• Recorded information:
■ ■ ■ ■ ■ ■ ■
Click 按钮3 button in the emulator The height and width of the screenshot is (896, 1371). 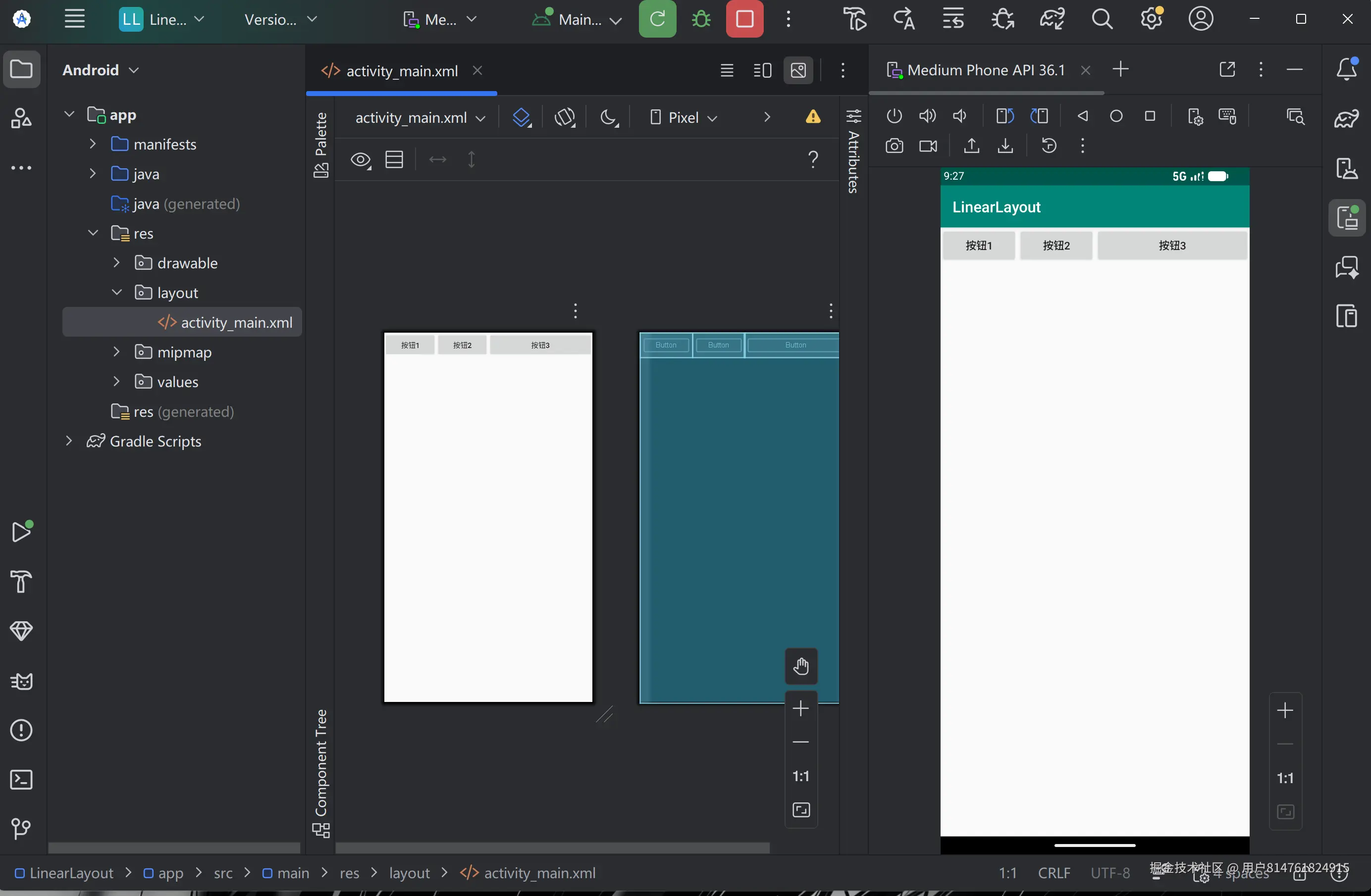click(x=1172, y=246)
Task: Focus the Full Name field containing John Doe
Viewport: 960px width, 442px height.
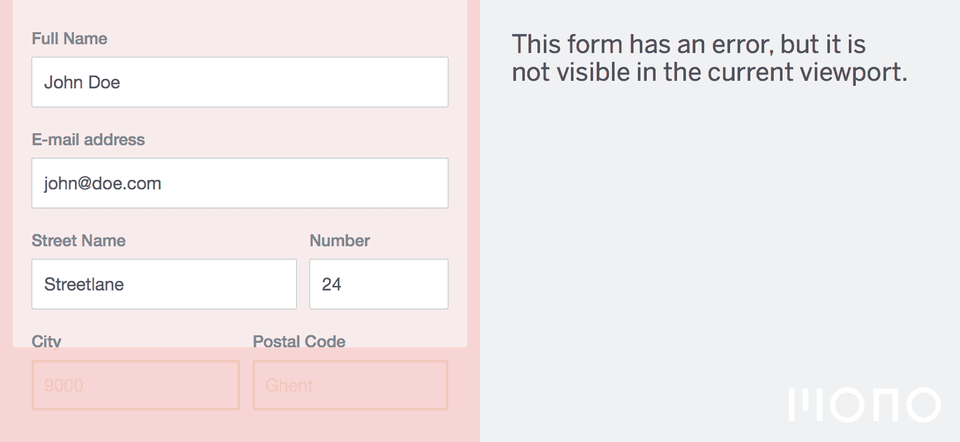Action: point(240,82)
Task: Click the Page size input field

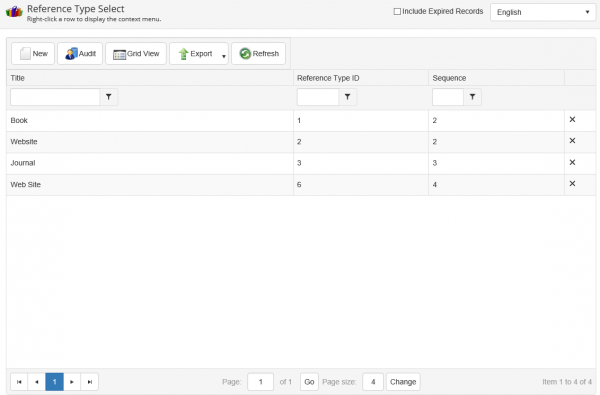Action: (373, 382)
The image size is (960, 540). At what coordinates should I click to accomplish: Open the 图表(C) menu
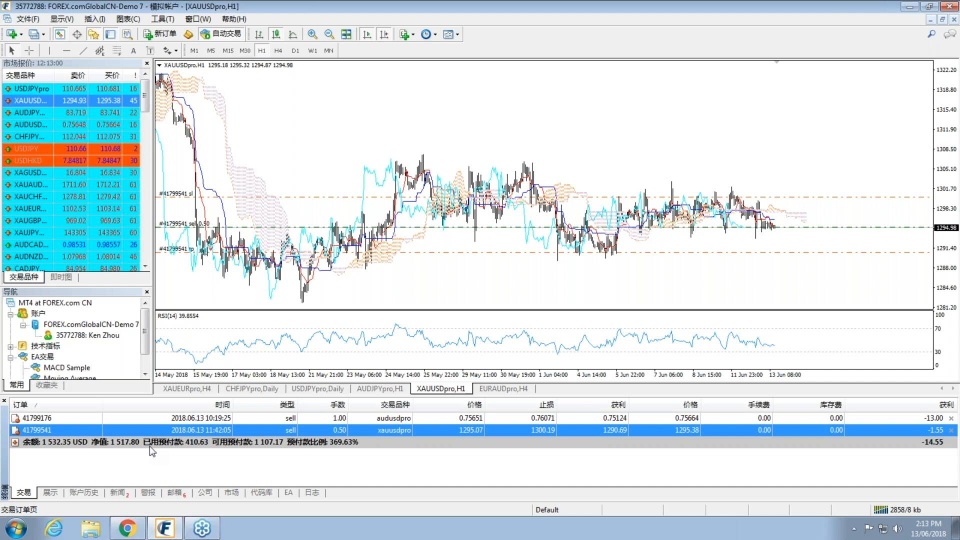pos(127,19)
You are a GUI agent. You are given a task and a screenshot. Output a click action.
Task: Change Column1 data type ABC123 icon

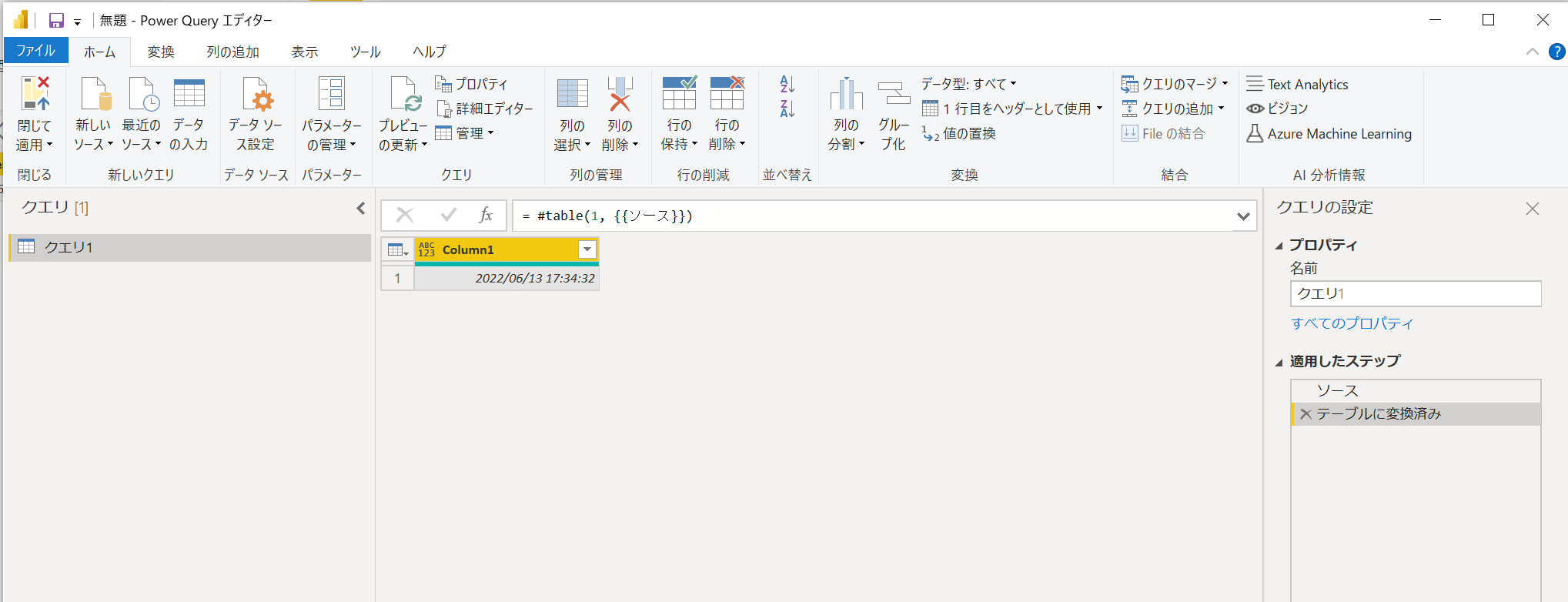coord(426,249)
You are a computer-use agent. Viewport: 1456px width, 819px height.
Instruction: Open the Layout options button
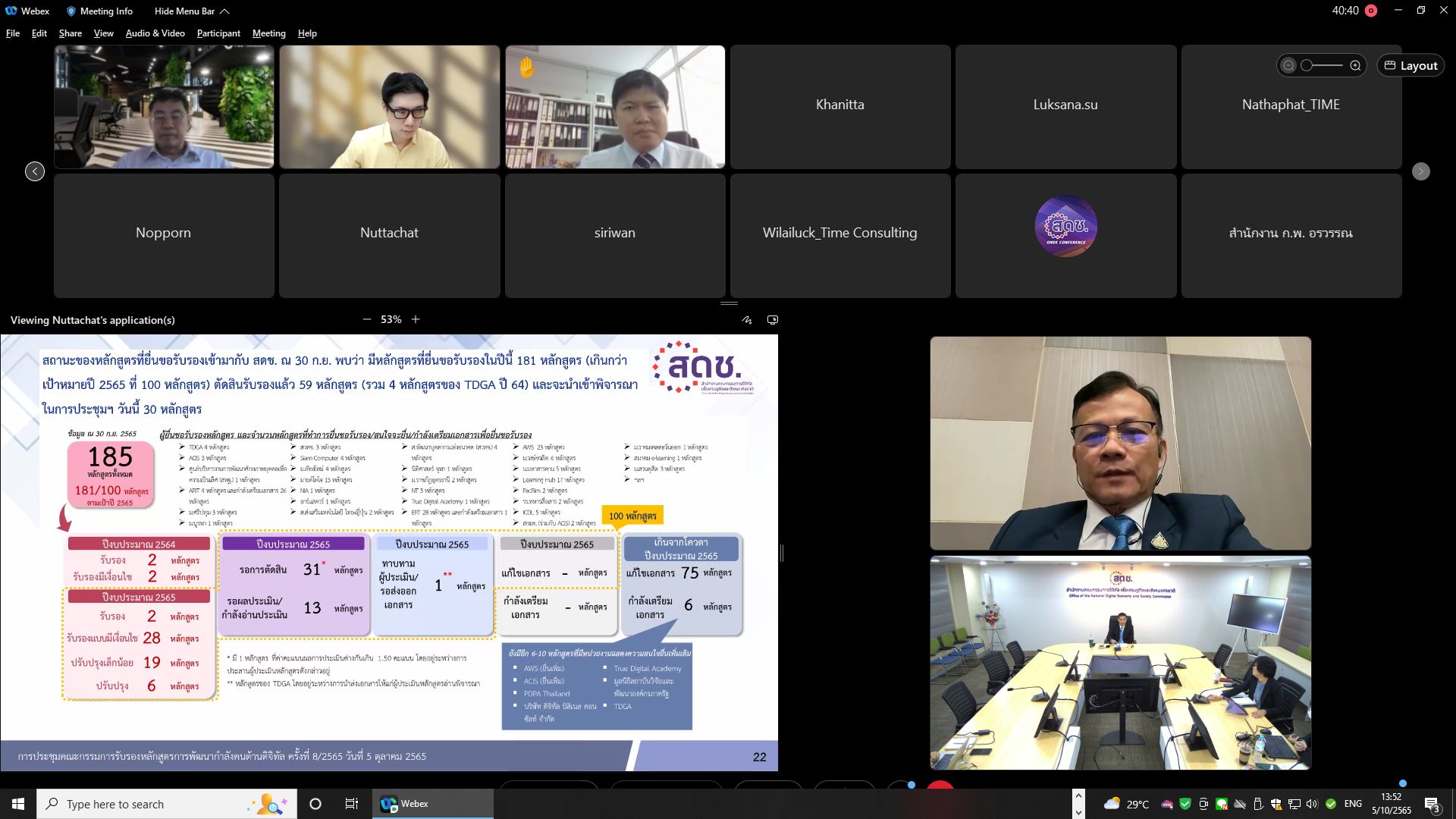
■ ■ ■ ■ ■ ■ ■
• Request: Rewrite the listing from the line with "You are a computer-use" up to and including its last line, replacing "Layout" with "Sharing" and changing nothing else. Leave the pictures out.

• Task solution:
You are a computer-use agent. Viewport: 1456px width, 819px height.
Instruction: Open the Sharing options button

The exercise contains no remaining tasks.